WHAT THE TASK ASKS
Please extend the 1899 diary below from the point where it stops.

ARTICLE
## START
Doubtless some of the Filipinos show marked intelligence, especially among the leaders of the present insurrection, however mis-guided it is, and I disapprove at this point of action too aggressive. A policy of gradual occupation and conciliation would prove more winning, expedient and wise.
April 22, 1899
The afternoon was beautiful, and Marie and I went over to Wanamaker's and bought a rug for my room. Then we strolled along Broadway, into some auction rooms where they were selling pretty plates and other dishes, and on up to Twenty-third street to the American Art Galleries, where we saw the Mendouca collections of pictures, artistic furniture - some of old time and quaintly carved, with biblical inscriptions, and other interesting objects of virtue. The paintings were of uneven excellence.
April 26, 1899
At the Fourth Regiment Armory this evening I witnessed the presentation of medals to the volunteer soldiers of this city and country, who but recently returned from service in the war with Spain. Some picked companies gave a drill and made a fine showing. Altogether the occasion was happily patriotic and inspiriting. I saw the boys depart last July. The feeling was then more grave. As they marched from the Armory down Mercer street, the active attention and tearful demonstrations of relatives, mothers, sweethearts, threw their ranks into a confused mass, looking like a veritable rout instead of a brave advance on the enemy.
May 1, 1899
What is called "Dewey Day", in commemoration of ((of)) Admiral Dewey's splendid naval victory off Manila, a year ago, is being observed, but more in spirit and abundance of bunting than in civic or military demonstrations. At the Waldorf-Astoria this afternoon I had an interview with Mr. Theodore K. Pembrook, the artist. I gave him a commission to paint my late father's portrait, which I propose to present to Jersey City and have hung in its municipal building.
May 6, 1899
Mr. Jonas F. Hare called in re application for letters-patent. They were issued to him by the Government on the second instant, and, just received, I had the pleasure of handing them to him. It is always pleasant to reach a desired result whether as inventor or attorney.
May 11, 1899
Carlyle and Browning are of a cognate cast of mind, most considerable men on English thought, but not preeminently writers, save from malice aforethought. Their way is not the liquid happy way of brook and river. Their ideas seldom get so assimilated, so clear and bright as to become fluid and felicitous. They seem to be wreaking themselves somewhat clumsily on expression, with an outcome interesting, suggestive, often picturesque, but hard, awkward, amorphous. There is a show of force, vigor and sometimes flame, but their facts and fancies do not melt sufficiently to become plastic and flow naturally to perfect ends and in beautiful moulds. They are strong armor-bearers and march tremendously. They do not, however, fly aloft finely and sing there the full ravishing note that fills the heart.
## END
INFORMATION SUPPLIED
## START
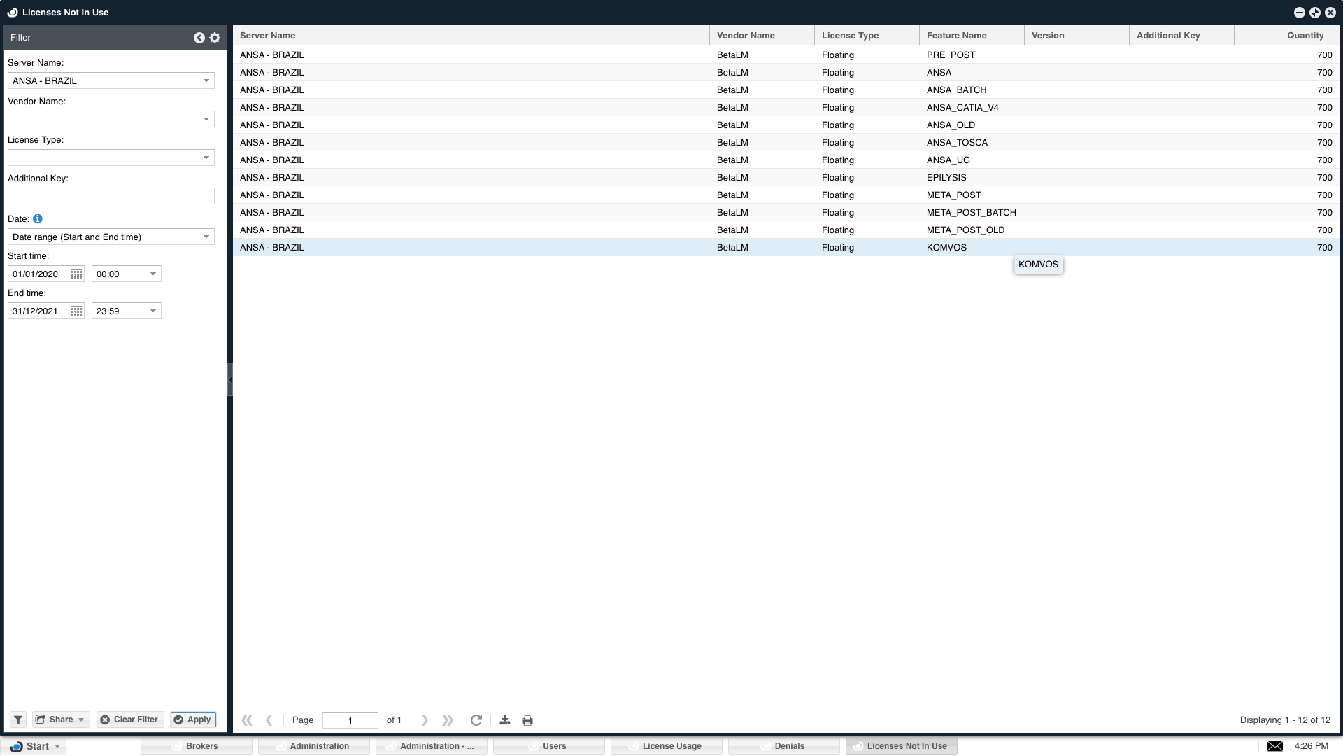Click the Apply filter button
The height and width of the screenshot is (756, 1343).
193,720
## END
## START
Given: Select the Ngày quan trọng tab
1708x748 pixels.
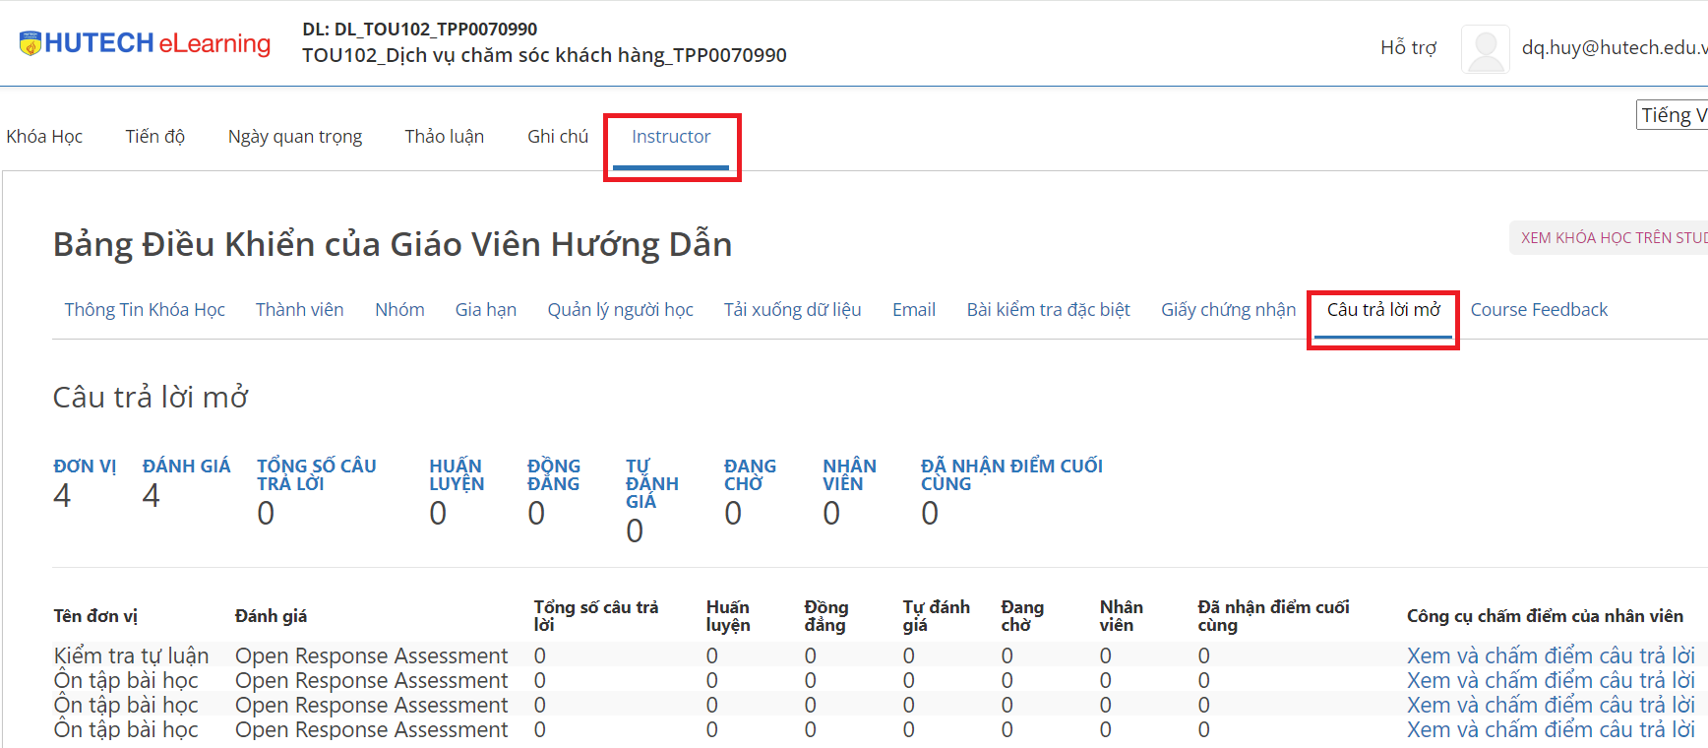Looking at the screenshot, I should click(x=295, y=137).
## END
RESULT FOR THIS TASK
Love's Hunger.
The height of joy is in the hunger of love,
That yearns and craves and wishfully desires,
To feed upon the idol of its fires,
Yet reins with fine control the courier of
What hath attainment only up above;
For soon the earthly satisfaction lives
The ideal sense, that shuns the vulgar mires
Of lust for symbols of the Spirit's dove.
Oh! what rare bloom is on the untouched fruit,
The sudden fragrance come to on the wind,
And all the sweet impalpabilities,
Which passion may not seize on branch and root
Without a loss more great than he will find
Who quaffs of life but leaves the bitter lees.
The early satisfactions, however, are not half bad!
July 8, 1899
There is in what appears before our casual gaze change, development and perhaps some advance or evolution - the motion at least seems to tend that way; but it is chiefly action and reaction: the norm is fixed, the great entity is changeless, and in the last analysis there is permanence, immutability.
July 14, 1899
Called on Chancellor McGill at his home on Barrow Street relative to some trust matters and bade him good-bye and bon voyage. He sails for Europe to-morrow. He looked worn and emaciated and scarcely able to go; yet smiles lighted his pallid face and his witty remarks sounded strangely like a jester's in a tomb. I thought of Baudelaire's colors of corruption - the phosphoric flame or hues playing over the decaying and dead, with a sense of horror and charm.
July 15, 1899
Went this afternoon to Perth Amboy to visit my sister Virginia.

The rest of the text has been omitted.